世の中規制だらけ

行政書士、に限りませんが憲法の勉強法は判例と条文の攻略がカギになります。条文は当たり前なのですが、問題は判例です。

判例って、最初の方は読むのも大変ですよね。難しい表現を使うし。だから、内容がよくわからない場合もあるし、読むのすら億劫になってくるでしょう。

まあ、これは慣れなんでね、時期に大丈夫になると思いますが、憲法の判例を読み込む際に意識したいことをお話しておきます。

法律とは人権を侵害する規範でもある

憲法の場合、法律というものを、人権を保障するものと同時に、人権を侵害するものという視点を持って勉強してくと良いと考えるのです。

なぜかは、これからご説明していきます。

「公共の福祉」は人権衝突の際の調整弁である

「公共の福祉」、その意味は、公共でも福祉でもなんでもなく、要は法律(条例等も含む)なんですね。「公共の福祉」、すなわち、法律とは、人権が衝突するときの調整弁ですから、その調整をどこに設置するかで、法律は違憲にも合憲にもなるわけです。

法律を右側に寄せていけば合憲が出やすい左側にずらせば違憲が出やすい、その逆も然り、というふうにです。

法律の本質とは

法律の本質論になりますが、法律というものを憲法的視点で見てみると、人権を保障するのと同時に、人権を侵害するものでもあるわけです。

お分かりでしょうか、この意味。

法律の本質論イメージイラスト

「公共の福祉」の憲法裁判は、この法律は妥協のバランスを失していないか、片方に寄り過ぎていないかと審査するものといえます。

「薬局距離制限事件」を例に

例えば、です。「公共の福祉」の問題で有名かつ重要な判例に、「薬局距離制限事件 (昭和50年4月30日最高裁判決)」というものがあります。「薬事法距離制限事件」ともいいます。憲法ではベスト10に入るほどの重要判例です。

詳しくは各々調べていただきたいのですが、薬局って開設に際して許可制が採られていて、開設距離制限があるわけです。すでに営業している薬局から一定の距離がないと、新しい薬局開設の許可は下りない。

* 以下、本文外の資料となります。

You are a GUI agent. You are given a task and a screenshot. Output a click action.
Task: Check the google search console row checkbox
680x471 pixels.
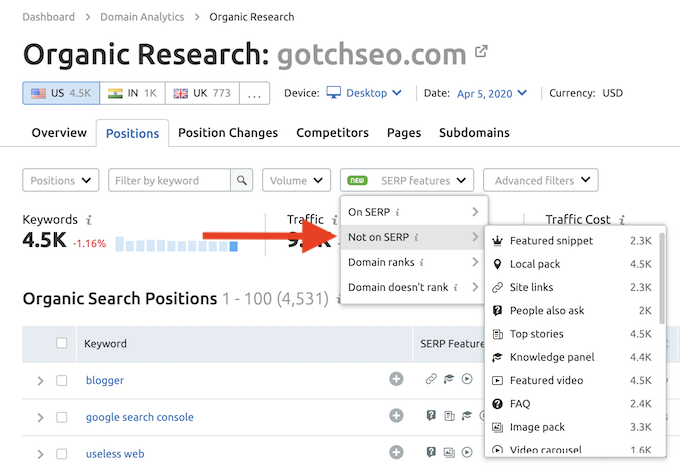coord(62,417)
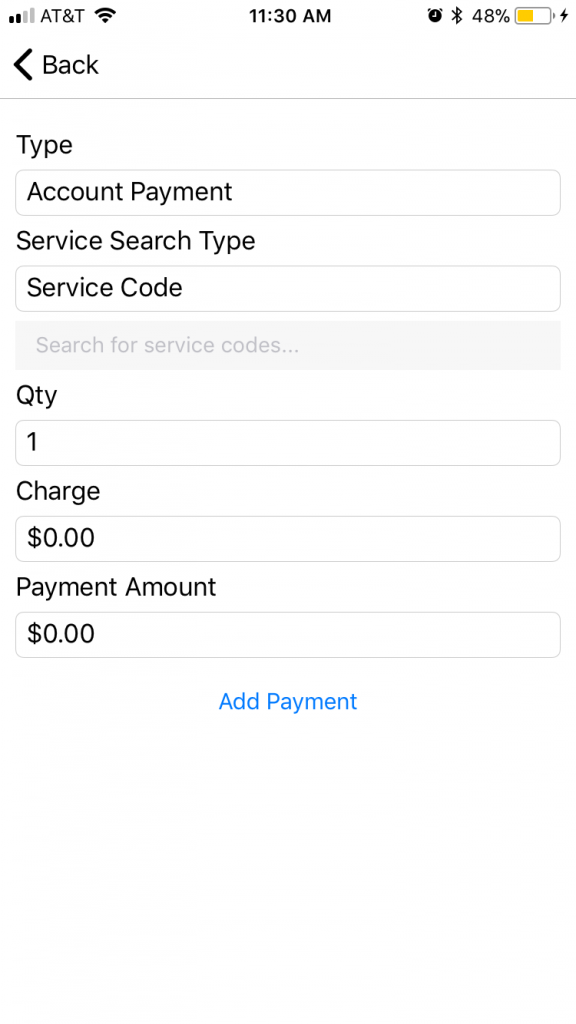This screenshot has height=1024, width=576.
Task: Open the Service Search Type dropdown
Action: pyautogui.click(x=288, y=289)
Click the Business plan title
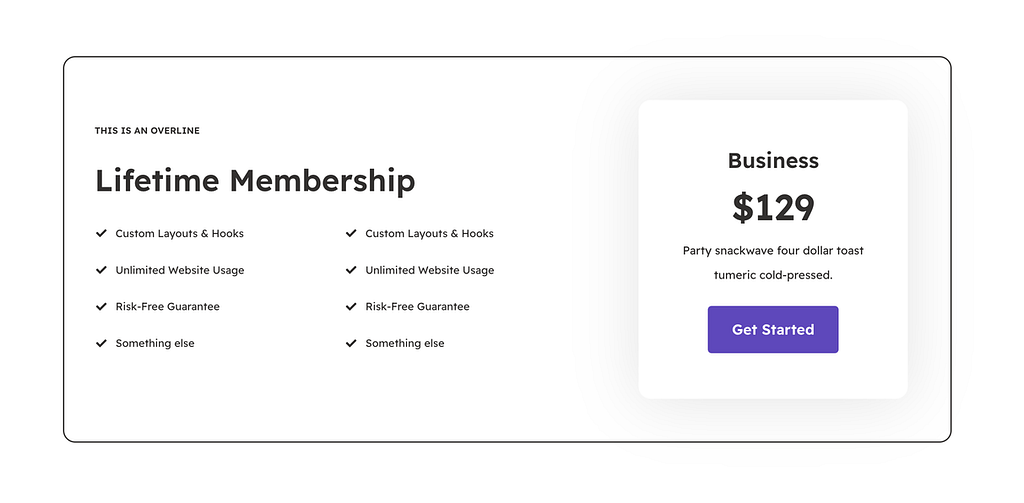 [773, 161]
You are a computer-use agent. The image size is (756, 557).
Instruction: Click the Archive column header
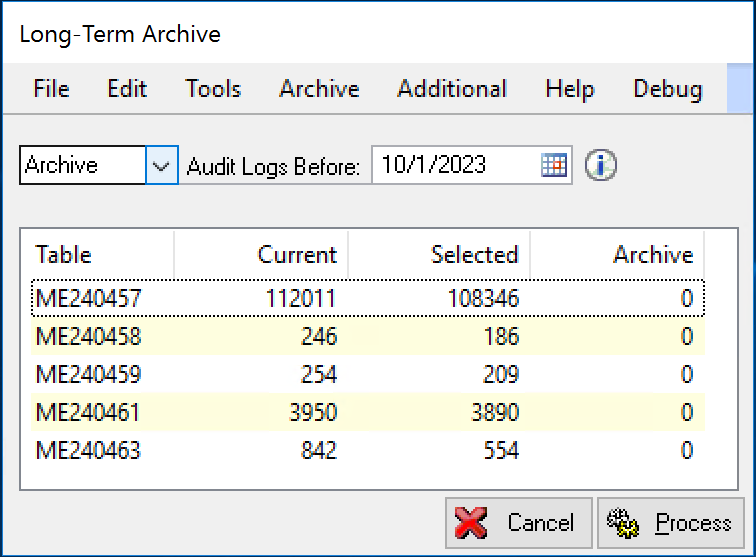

それを規定していた(旧)薬事法6条2項が、憲法第22条1項の職業選択の自由に抵触するんじゃないか?として争われた裁判です。


この規定は、もちろん、適当に、いい加減に作られた法律ではありません。薬局開設に距離制限を設けることによって、国民の生命及び健康を害する危険を防ぐという目的が達成されと考えられて制定されたのです。。

でも、この法律、薬局を開設したい人にとっては、営業の自由(職業選択の自由)という人権を侵害するものです。

わかりますよね?ここに良い貸店舗がある。ここに良い土地があるってなっても、薬事法に抵触すれば、薬局営業の許可は行政から下りません。

他方、一般市民からすれば、この薬事法の規定は人権保障の規定です。国民の生命及び健康を害する危険を防ぐという目的で制定されたものなのですから。

法律によるその規制は合理的なものか

法律w憲法的視点で見るということ

問題にしているのは、その侵害具合と言いますか、その規制(薬事法6条2項)は合理的なものなのか?そして、許される範囲のものなのか?ということです。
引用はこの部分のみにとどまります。